* **Kutipan untuk Dibaca**:
· · · · · · ·
Ada beberapa pertanyaan untuk Bung Irwan:

- Apakah menurut anda PAN dan PKB mesti bergabung dengan PDIP?
  Untuk apa?

Setelah melihat dari waktu ke waktu, pendapat Bung Irwan berubah.
- Pada saat pra pemilu: PAN dan PKB mesti gabung dg PDIP
  untuk menentang pro status quo.
- Pada saat pemilu dan suara masih belum diketahui jumlah suara
  PDIP adalah terbanyak: PAN dan PKB mesti gabung dg PDIP
  untuk menentang pro status quo.
- Pada saat perolehan suara PDIP mulai naik daun, maka
  PAN dan PKB mesti gabung untuk mendukung MS sebagai
  presiden.
- Pada saat PDIP memastikan diri sebagai pemenang, maka
  PAN dan PKB harus menghormati kehendak rakyat, mau gabung
  atau tidak gabung dengan PDIP tidak masalah asalkan tidak
  gabung dengan Golkar. Tidak gabung dengan PDIP malah lebih
  baik....
· · · · · · ·
* **Masalah untuk Dipecahkan**:
Tolong lanjutkan tulisan tentang perubahan pendapat Bung Irwan soal PAN, PKB, dan PDIP mulai dari bagian terakhirnya. Materi ini tidak perlu dipakai.

* **Blok Data**:
· · · · · · ·
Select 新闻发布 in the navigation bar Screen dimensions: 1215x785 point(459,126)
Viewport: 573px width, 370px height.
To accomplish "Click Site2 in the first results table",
· · · · · · ·
* **Hasil Akhir**:
Jangan-jangan nanti setelah PDIP berkuasa maka non PDIP harus
nyingkir, biar loko pembangunan jalan lempeng. Weleh...weleh...
enak temenan....

Sesuai dengan anjuran Bung Irwan agar berhati-hati dengan rakyat,
maka mestinya anjuran ini ditujukan kepada PDIP sendiri. Makanya
parte-parte lain mending jangan bergabung dengan PDIP tetapi
memutuskan diri sebagai oposisi sebagaimana sudah dilakukan
oleh PAN. Kita lihat nanti bagaimana 'pandai'-nya rakyat kita dalam
menetapkan pilihan dengan ingredient PDIP saat ini. Monggo lah....


'------------
Irwan Ariston Napitupulu wrote:

> In a message dated 6/20/99 12:14:03 AM Eastern Daylight Time,
> [EMAIL PROTECTED] writes:
>
> > Nasrullah Idris
> >  ---------------
> >       Wah, berarti tidak didukung oleh 60%.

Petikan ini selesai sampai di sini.